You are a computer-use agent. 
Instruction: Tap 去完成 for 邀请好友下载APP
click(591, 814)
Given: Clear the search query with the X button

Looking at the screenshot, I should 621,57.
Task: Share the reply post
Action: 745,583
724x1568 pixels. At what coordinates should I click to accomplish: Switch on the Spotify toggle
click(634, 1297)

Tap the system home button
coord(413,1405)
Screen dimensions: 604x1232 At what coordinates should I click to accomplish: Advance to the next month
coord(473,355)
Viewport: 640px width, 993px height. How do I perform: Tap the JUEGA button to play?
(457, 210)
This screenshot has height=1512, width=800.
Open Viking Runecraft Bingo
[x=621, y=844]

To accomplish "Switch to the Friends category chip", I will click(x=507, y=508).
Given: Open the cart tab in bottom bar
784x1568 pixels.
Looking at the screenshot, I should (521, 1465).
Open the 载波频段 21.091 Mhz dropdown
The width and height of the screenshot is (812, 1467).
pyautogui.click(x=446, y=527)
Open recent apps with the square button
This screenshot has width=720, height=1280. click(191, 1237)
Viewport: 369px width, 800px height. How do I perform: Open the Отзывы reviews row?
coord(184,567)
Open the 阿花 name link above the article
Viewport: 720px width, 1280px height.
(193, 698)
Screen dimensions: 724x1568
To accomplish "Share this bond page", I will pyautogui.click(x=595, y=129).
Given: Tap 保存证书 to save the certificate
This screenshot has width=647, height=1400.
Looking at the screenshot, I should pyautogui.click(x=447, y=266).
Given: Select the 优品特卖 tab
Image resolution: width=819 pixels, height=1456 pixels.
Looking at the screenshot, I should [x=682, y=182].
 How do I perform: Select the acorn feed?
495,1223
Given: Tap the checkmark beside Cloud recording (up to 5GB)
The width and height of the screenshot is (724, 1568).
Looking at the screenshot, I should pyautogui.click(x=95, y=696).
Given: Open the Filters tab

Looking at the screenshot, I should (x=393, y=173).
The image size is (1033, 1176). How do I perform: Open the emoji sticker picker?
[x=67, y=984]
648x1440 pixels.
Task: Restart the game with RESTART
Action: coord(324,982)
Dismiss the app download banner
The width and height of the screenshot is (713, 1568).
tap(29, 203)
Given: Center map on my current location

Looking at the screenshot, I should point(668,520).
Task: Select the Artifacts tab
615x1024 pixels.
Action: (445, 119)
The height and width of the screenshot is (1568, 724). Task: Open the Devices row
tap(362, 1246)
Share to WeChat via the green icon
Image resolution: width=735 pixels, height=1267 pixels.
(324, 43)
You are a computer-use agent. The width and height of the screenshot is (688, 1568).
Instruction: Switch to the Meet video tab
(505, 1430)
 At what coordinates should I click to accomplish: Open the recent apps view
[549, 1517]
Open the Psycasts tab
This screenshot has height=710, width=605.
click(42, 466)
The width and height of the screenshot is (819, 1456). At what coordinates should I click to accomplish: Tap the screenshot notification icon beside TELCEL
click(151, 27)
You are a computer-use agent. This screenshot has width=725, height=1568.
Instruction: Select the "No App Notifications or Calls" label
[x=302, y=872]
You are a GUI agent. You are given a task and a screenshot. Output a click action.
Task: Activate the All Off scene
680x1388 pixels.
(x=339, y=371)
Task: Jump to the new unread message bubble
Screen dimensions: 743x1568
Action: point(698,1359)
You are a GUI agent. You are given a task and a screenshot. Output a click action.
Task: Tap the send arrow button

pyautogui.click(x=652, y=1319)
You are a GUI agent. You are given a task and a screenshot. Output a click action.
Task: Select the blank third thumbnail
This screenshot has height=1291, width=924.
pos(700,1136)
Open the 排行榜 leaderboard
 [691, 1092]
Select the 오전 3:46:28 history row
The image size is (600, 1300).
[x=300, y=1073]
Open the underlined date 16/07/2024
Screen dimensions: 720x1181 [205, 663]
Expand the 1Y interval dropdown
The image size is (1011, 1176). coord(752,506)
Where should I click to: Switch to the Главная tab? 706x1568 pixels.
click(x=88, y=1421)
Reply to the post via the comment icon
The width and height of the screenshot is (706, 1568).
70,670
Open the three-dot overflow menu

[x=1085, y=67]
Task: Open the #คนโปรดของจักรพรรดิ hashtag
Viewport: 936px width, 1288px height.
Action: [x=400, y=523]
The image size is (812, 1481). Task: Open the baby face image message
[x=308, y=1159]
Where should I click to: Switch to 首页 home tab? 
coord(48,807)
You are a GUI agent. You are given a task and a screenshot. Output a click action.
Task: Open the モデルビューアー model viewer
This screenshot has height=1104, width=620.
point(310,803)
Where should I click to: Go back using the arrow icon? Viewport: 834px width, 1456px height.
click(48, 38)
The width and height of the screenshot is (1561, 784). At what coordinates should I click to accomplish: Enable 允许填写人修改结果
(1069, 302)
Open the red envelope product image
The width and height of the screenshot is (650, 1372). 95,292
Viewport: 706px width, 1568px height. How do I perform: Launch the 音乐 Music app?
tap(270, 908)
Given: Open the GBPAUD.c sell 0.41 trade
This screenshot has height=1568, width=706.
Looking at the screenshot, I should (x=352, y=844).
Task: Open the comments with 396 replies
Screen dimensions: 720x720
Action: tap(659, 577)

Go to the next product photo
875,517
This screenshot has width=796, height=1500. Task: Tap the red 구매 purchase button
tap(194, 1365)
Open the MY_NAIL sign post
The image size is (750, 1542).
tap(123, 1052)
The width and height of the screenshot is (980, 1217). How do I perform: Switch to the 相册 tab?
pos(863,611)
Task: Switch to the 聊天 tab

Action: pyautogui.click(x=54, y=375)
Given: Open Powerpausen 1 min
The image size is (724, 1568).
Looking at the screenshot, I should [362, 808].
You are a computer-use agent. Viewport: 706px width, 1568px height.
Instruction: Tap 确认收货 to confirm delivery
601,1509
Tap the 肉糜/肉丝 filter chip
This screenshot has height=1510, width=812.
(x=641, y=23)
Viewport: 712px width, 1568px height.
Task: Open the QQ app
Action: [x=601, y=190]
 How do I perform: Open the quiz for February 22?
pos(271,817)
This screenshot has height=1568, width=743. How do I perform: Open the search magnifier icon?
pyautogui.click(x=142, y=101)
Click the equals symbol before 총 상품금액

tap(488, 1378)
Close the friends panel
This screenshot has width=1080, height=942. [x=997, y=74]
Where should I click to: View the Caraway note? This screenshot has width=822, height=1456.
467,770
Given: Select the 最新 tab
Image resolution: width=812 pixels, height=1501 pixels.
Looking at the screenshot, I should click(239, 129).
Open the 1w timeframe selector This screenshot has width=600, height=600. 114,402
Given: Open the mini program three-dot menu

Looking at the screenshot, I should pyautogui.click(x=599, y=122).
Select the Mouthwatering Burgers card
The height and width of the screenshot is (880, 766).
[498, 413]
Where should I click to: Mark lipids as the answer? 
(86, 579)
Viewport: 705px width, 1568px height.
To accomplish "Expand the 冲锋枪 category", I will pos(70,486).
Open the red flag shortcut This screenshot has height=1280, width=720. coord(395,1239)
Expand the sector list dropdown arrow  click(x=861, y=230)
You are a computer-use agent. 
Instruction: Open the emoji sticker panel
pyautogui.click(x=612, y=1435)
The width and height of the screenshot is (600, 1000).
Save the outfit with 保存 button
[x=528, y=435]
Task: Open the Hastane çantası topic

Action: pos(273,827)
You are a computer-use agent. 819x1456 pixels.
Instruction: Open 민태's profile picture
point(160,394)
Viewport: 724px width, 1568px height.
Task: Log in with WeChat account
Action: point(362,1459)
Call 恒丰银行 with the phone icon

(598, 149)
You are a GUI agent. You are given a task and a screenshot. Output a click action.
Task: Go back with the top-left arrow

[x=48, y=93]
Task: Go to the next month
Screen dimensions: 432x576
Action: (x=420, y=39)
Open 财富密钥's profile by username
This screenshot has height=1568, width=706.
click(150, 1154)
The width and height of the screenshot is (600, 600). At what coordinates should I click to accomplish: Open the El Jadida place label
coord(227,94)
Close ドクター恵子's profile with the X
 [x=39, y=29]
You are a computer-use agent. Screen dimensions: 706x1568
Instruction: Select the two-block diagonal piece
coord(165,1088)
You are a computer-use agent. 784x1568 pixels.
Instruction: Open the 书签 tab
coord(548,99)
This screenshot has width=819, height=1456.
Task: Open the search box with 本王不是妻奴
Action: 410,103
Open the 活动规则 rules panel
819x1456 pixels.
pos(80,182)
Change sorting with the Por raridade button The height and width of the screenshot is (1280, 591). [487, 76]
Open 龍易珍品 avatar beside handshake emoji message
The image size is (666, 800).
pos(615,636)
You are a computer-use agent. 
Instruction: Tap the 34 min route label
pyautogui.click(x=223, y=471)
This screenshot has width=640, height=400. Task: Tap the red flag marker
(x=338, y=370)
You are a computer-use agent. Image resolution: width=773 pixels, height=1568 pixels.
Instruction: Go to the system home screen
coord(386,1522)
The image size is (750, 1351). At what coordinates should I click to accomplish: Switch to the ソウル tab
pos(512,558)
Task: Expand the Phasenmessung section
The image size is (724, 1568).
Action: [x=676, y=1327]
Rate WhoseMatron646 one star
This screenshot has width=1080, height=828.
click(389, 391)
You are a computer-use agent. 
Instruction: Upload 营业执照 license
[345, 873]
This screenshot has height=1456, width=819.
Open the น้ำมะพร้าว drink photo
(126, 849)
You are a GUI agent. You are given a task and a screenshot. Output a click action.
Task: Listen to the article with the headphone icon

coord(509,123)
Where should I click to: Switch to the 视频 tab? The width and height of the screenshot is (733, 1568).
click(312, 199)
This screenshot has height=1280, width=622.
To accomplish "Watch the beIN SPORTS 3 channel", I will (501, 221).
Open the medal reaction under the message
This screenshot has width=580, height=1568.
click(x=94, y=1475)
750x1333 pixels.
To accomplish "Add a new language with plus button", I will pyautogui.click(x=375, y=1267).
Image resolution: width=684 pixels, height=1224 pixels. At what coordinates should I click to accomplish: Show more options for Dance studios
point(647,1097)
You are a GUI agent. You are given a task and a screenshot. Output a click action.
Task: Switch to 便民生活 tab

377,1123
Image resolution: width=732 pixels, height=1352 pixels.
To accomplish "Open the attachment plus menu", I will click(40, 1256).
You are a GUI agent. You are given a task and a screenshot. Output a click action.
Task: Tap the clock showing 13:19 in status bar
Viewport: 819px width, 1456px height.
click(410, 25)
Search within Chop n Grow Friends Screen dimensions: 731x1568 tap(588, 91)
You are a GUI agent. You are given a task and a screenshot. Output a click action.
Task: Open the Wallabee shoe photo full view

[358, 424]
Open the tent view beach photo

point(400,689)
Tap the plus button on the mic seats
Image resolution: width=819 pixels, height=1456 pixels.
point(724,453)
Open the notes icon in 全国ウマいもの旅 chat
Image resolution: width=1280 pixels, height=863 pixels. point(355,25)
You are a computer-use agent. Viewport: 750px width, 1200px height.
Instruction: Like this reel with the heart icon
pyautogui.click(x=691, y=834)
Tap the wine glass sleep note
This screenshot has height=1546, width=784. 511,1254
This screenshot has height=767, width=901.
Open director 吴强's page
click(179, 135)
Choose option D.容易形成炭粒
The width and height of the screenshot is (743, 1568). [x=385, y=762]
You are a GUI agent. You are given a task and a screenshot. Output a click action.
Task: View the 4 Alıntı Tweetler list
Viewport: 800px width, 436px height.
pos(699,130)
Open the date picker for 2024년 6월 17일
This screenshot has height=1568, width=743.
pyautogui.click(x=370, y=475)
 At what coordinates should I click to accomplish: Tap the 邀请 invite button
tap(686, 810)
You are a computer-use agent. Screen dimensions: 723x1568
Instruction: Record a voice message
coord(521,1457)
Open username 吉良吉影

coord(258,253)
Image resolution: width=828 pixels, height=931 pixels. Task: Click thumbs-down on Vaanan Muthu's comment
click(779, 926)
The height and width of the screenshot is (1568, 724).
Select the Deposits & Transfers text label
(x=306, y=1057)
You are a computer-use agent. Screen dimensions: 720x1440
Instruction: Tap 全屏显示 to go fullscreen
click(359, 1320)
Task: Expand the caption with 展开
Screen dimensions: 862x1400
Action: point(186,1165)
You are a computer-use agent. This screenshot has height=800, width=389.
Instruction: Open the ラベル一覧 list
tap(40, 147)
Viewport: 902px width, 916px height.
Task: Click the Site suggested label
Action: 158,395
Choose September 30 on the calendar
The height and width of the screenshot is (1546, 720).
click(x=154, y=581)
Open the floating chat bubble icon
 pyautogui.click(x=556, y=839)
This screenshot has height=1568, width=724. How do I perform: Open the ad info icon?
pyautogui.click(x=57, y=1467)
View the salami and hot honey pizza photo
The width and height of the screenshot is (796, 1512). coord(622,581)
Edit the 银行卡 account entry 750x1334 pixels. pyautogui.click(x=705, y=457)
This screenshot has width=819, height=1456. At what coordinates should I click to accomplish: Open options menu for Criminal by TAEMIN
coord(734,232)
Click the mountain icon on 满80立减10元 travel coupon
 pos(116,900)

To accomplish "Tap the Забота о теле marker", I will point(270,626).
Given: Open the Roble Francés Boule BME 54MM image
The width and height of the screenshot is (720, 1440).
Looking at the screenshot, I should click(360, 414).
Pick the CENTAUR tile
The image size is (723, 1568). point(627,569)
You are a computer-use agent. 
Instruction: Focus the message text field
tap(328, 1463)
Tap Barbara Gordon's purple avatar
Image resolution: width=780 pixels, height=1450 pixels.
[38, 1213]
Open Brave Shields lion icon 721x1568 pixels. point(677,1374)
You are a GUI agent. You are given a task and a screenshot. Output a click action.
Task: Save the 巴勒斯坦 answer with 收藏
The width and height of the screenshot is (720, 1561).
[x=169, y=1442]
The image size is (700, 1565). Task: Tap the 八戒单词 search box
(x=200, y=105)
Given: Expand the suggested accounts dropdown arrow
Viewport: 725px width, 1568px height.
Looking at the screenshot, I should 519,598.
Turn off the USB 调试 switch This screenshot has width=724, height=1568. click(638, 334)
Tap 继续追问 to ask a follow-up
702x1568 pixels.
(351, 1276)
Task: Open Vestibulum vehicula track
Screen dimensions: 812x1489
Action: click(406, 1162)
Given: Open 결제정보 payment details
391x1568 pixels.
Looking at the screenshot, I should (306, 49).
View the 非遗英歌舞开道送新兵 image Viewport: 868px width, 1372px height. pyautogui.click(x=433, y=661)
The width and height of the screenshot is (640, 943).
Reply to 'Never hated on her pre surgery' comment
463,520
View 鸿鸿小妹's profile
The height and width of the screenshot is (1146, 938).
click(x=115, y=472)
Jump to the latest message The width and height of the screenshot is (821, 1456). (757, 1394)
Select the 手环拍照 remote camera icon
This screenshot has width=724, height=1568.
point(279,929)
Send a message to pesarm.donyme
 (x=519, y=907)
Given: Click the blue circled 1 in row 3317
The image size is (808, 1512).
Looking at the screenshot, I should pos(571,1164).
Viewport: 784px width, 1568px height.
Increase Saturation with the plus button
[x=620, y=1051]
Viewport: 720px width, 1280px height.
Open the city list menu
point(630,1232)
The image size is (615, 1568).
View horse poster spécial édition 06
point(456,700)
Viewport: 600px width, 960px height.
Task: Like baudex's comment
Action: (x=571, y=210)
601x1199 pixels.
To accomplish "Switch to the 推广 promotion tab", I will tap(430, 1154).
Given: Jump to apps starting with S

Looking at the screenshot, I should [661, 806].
* * * * *
§ **Given problem**
Please rewrite the items in the stretch from "Task: Open the #คนโปรดของจักรพรรดิ hashtag" through "coord(48,807)", swapping "baby face" for "smiling face" and leaving everything else the same.

§ **The reply**
Task: Open the #คนโปรดของจักรพรรดิ hashtag
Viewport: 936px width, 1288px height.
Action: [x=400, y=523]
The image size is (812, 1481). Task: Open the smiling face image message
[x=308, y=1159]
Where should I click to: Switch to 首页 home tab? 
coord(48,807)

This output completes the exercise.